Grokster closed its site on November 7, 2005. A note on its home page cited a United States Supreme Court ruling that copying copyrighted material using "unauthorized peer-to-peer services is illegal" and while legal download services exist, "this service is not one of them."

The website is now threatening visitors that their actions can get them caught, displaying the visitor's IP address.

The screen text reads as follows:

The United States Supreme Court unanimously confirmed that using this service to trade copyrighted material is illegal. Copying copyrighted motion picture and music files using unauthorized peer-to-peer services is illegal and is prosecuted by copyright owners.

There are legal services for downloading music and movies.
This service is not one of them.

YOUR IP ADDRESS IS XXX.XXX.XXX.XXX AND HAS BEEN LOGGED.
Don't think you can't get caught. You are not anonymous.
— Grokster site

== Impact of legal threats and fallout from Grokster’s demise ==
In the aftermath of the Grokster warning, many users became alarmed that their IP addresses were being stored. Prosecution of such individuals relies upon what has commonly been referred to as a process of doe subpoena in which prosecutors are required to gain a series of subpoenas in order to find out the identity of the user behind the IP address in question. Following the shutdown of Grokster, blogs became inundated with concerned users fearful of the warning; however, there have been no reports of the use of doe subpoenas in this case.

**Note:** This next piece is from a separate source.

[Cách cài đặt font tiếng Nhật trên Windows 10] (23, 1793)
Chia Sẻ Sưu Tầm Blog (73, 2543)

Research into the effects of warnings such as the one left on Grokster’s website has shown that while these warnings can result in a substantial reduction in online file sharing of individuals, the overall availability of downloadable content did not diminish. Furthermore, researchers cannot account for how much of this reduction in individual file sharing is simply shifted to other file sharing programs. In cases where the RIAA has issued threats, the users who conduct the most file sharing usually reduced their daily transactions to levels below the level of prosecution. In effect, these warnings have only caused only a brief reduction in overall online file sharing.

==In popular culture==
- Weird Al Yankovic mentions Grokster in "Don't Download This Song".